[Start of MATERIAL FOR THE TASK]
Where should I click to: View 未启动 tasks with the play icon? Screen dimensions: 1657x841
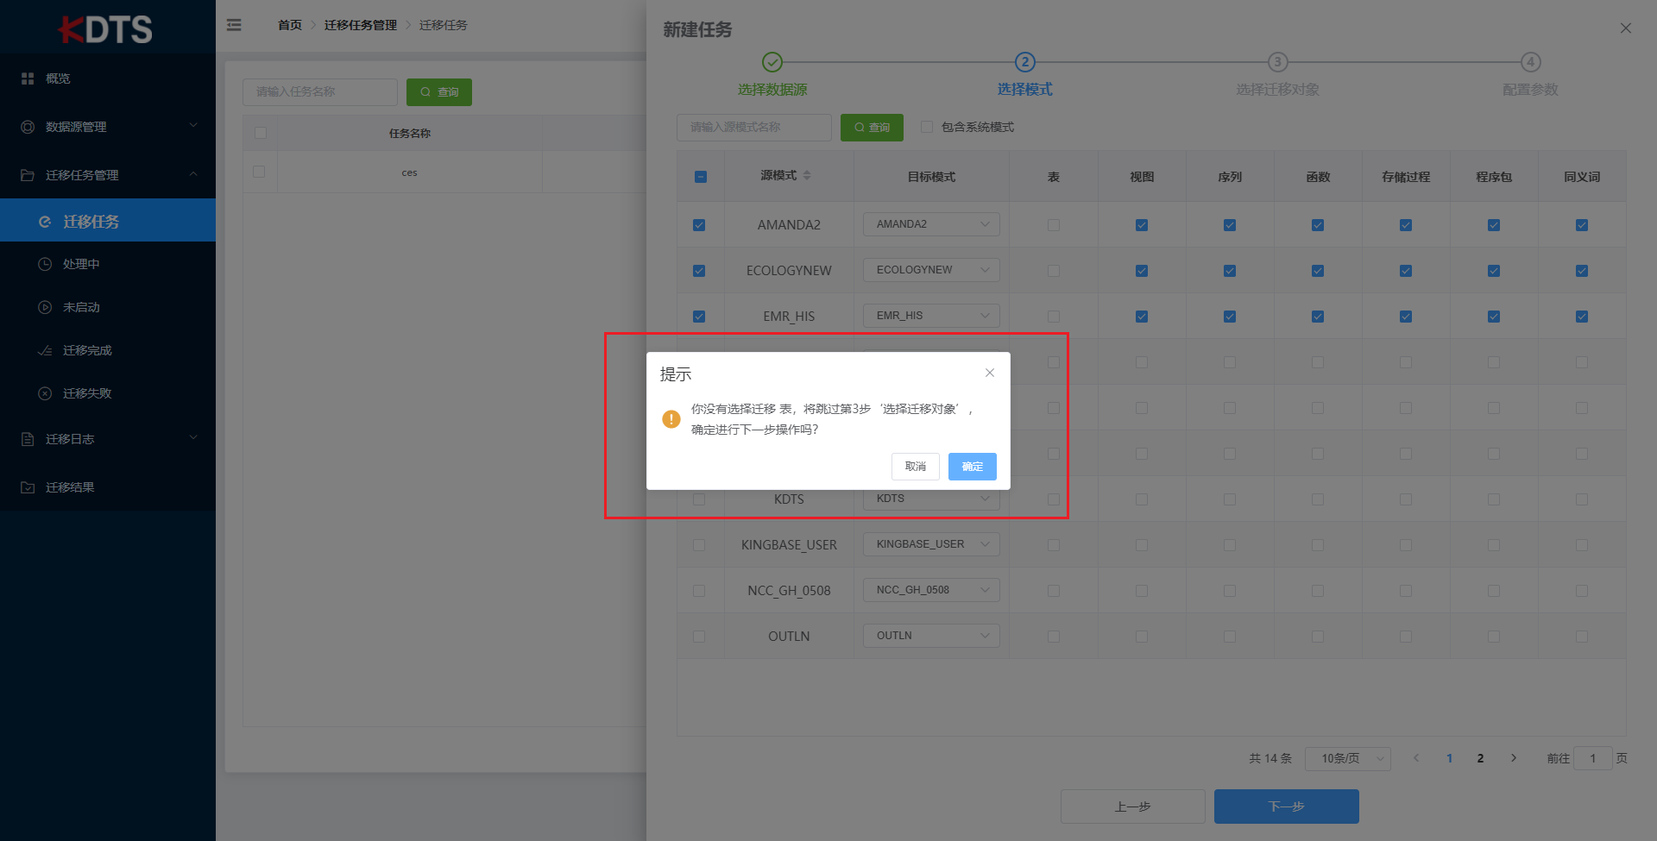[x=79, y=307]
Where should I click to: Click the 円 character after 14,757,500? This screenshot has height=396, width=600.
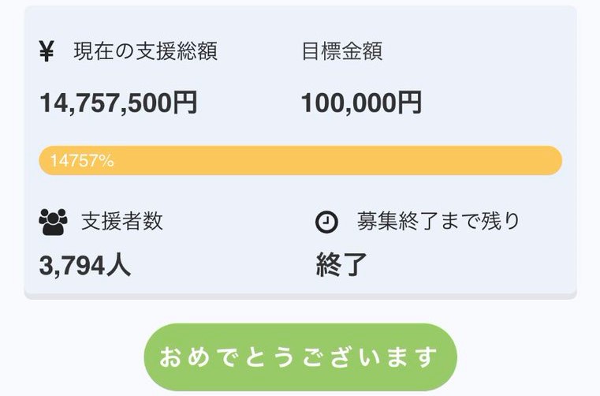click(185, 103)
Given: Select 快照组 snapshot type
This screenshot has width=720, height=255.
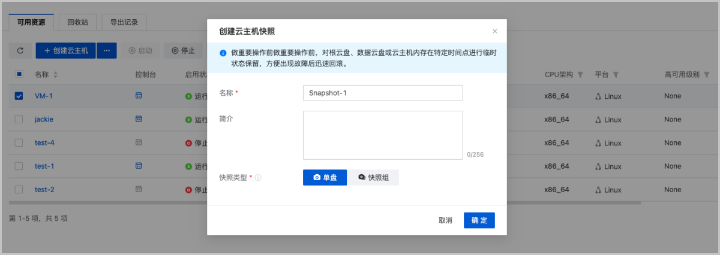Looking at the screenshot, I should 374,178.
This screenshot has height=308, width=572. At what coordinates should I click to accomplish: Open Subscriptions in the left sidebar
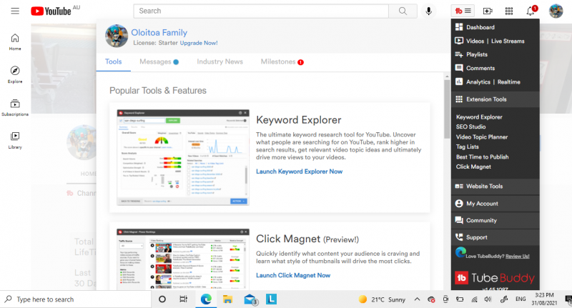15,107
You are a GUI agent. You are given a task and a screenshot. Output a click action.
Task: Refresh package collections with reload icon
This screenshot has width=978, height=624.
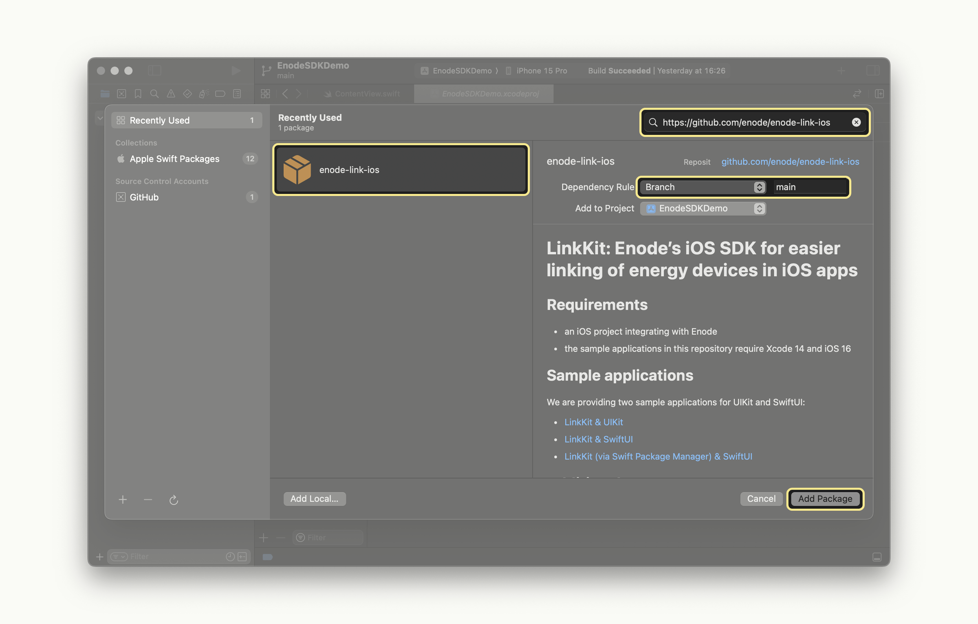(x=174, y=500)
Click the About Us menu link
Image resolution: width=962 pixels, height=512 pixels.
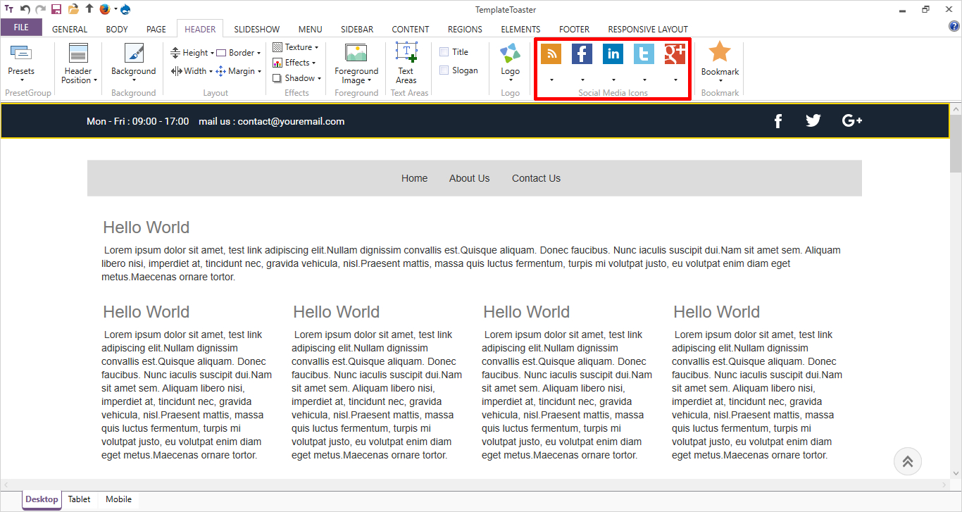pyautogui.click(x=469, y=178)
[End of MATERIAL FOR THE TASK]
_TASK INSTRUCTIONS_
Copy every line of the records above word for word, leaving out the pictures.

_EXERCISE OUTPUT_
Where should I click to: View 未启动 tasks with the play icon? Screen dimensions: 1657x841
[x=79, y=307]
Where should I click to: Click the 円 character after 14,757,500? This screenshot has height=396, width=600.
click(185, 103)
Given: Select 快照组 snapshot type
This screenshot has width=720, height=255.
Looking at the screenshot, I should 374,178.
This screenshot has height=308, width=572. At what coordinates should I click to accomplish: Open Subscriptions in the left sidebar
15,107
You are a GUI agent. You are given a task and a screenshot. Output a click action.
Task: Refresh package collections with reload icon
This screenshot has width=978, height=624.
(x=174, y=500)
Click the About Us menu link
Image resolution: width=962 pixels, height=512 pixels.
pyautogui.click(x=469, y=178)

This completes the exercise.